Rédigé par deux universitaires parisiens, spécialistes des sciences de l’éducation, l’ouvrage présenté ici est très orienté par l’ancrage philosophique de ses auteurs. Organisé autour de huit chapitres, il pose quelques idées théoriques intéressantes même s’il est difficile à appréhender pour qui n’a pas les références et le vocable de cette coloration disciplinaire.
Le statut de l’hypothèse est questionné : passer de la croyance et de la connaissance à la mise en doute permet d’en tester la robustesse dans le but de ne pas vouloir à tout prix la valider.
La chronologie de la recherche est aussi interrogée : il est difficile de lui donner un début et presque contradictoire de vouloir lui affecter un terme. Le mode de pensée ne peut pas être linéaire, il est fait de nombreux retours en arrière (spirale).
La posture du chercheur est à la fois modeste (tenir compte des travaux antérieurs de la communauté) et orgueilleux (il prétend amener de la nouveauté).
Concernant l’éducation en tant que telle, le risque de vouloir en faire une technologie est réel car la demande sociale se focalise autour d’une technologie car elle apporte une réponse concrète. Cela explique que les travaux se situent davantage de la praxéologie que du côté de la production de connaissances.
Au sujet du rapport à l’expertise : l’expert est un scientifique qui cesse de l’être dès qu’il devient expert. Cela pose le problème du statut « définitif » des savoirs.
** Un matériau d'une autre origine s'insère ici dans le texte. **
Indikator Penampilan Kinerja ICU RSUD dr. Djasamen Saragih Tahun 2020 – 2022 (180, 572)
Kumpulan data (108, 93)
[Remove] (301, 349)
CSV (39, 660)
La recherche augmente l’incertitude alors que l’expertise est là pour l’arrêter.
Sur le statut des savoirs ordinaires et des connaissances scientifiques : en sciences humaines et sociales, on a déjà une expérience implicite des faits, des connaissances avant de vérifier les choses, éventuellement de manière explicite.
Sur l’entrée par l’ethnométhodologie (qui n’est pas une méthodologie des ethnies mais la façon dont, dans une société donnée, les membres « ordinaires » parviennent à résoudre des problèmes à partir d’une compréhension des règles de fonctionnement de cette société).
Sur la différence entre recherche « en » éducation et recherche « sur » l’éducation, on note qu’une partie des travaux menés dans le champ de l’éducation sont des recherches « sur » l’éducation et restent extérieurs à « l’intention éducative », projet dans lequel il y a une transformation volontaire de l’autre.
Des outils sont évoqués comme le journal de recherche pour développer la réflexivité, la distanciation, la transformation du vécu. Il est à compléter fréquemment pour créer une « profondeur fragmentée dynamique ». Le questionnaire est aussi cité avec la précaution de ne pas poser à l’enquêté des questions que l’on se pose en tant que chercheur, de ne pas poser des questions qui orienteraient trop
Le triste constat est fait que les départements universitaires de sciences de l’éducation ne forment que des docteurs qui n’ont que peu de chances de poursuivre leurs recherches (sauf à être recrutés comme maître de conférences). « Mieux vaut changer de section » est-il noté dans l’ouvrage !
Sur la posture, celle de praticien-chercheur est discutée en fin d’ouvrage avec les possibles conflits d’objectifs qui peuvent survenir.